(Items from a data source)
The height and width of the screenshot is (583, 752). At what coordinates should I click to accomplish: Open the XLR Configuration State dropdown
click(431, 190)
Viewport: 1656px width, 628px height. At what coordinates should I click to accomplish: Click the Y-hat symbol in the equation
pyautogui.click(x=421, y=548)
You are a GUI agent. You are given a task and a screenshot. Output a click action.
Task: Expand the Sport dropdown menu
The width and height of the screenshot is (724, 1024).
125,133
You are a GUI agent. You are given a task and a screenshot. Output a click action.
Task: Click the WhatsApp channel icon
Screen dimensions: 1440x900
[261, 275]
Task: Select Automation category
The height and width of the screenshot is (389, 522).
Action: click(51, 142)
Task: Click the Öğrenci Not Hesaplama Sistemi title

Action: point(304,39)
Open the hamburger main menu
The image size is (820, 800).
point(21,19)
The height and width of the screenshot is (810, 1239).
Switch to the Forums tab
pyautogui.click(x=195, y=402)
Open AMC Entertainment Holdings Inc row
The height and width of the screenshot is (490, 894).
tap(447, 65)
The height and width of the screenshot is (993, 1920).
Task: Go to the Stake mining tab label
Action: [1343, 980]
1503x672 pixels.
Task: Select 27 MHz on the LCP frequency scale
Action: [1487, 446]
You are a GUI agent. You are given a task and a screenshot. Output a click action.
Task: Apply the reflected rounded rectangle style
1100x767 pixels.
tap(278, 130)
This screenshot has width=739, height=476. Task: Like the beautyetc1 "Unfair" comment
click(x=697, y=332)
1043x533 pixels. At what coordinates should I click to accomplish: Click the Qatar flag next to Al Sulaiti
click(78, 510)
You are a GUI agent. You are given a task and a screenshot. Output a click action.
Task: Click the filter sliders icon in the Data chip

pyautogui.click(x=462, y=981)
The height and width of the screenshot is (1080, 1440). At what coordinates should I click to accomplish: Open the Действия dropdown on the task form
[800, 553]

- _INSTRUCTIONS TO FOLLOW_
Only an exact retyping of the full data will do.

- _ANSWER BOX_
The height and width of the screenshot is (583, 752). At what coordinates should I click to accomplish: Open the XLR Configuration State dropdown
click(431, 190)
Viewport: 1656px width, 628px height. At what coordinates should I click to accomplish: Click the Y-hat symbol in the equation
pyautogui.click(x=421, y=548)
You are a GUI agent. You are given a task and a screenshot. Output a click action.
Task: Expand the Sport dropdown menu
The width and height of the screenshot is (724, 1024).
125,133
You are a GUI agent. You are given a task and a screenshot. Output a click action.
Task: Click the WhatsApp channel icon
Screen dimensions: 1440x900
[261, 275]
Task: Select Automation category
The height and width of the screenshot is (389, 522).
Action: click(51, 142)
Task: Click the Öğrenci Not Hesaplama Sistemi title

Action: point(304,39)
Open the hamburger main menu
The image size is (820, 800).
point(21,19)
The height and width of the screenshot is (810, 1239).
Switch to the Forums tab
pyautogui.click(x=195, y=402)
Open AMC Entertainment Holdings Inc row
The height and width of the screenshot is (490, 894).
tap(447, 65)
The height and width of the screenshot is (993, 1920).
Task: Go to the Stake mining tab label
Action: [1343, 980]
1503x672 pixels.
Task: Select 27 MHz on the LCP frequency scale
Action: [1487, 446]
You are a GUI agent. You are given a task and a screenshot. Output a click action.
Task: Apply the reflected rounded rectangle style
1100x767 pixels.
tap(278, 130)
This screenshot has width=739, height=476. Task: Like the beautyetc1 "Unfair" comment
click(x=697, y=332)
1043x533 pixels. At what coordinates should I click to accomplish: Click the Qatar flag next to Al Sulaiti
click(78, 510)
You are a GUI agent. You are given a task and a screenshot. Output a click action.
Task: Click the filter sliders icon in the Data chip

pyautogui.click(x=462, y=981)
The height and width of the screenshot is (1080, 1440). At what coordinates should I click to accomplish: Open the Действия dropdown on the task form
[800, 553]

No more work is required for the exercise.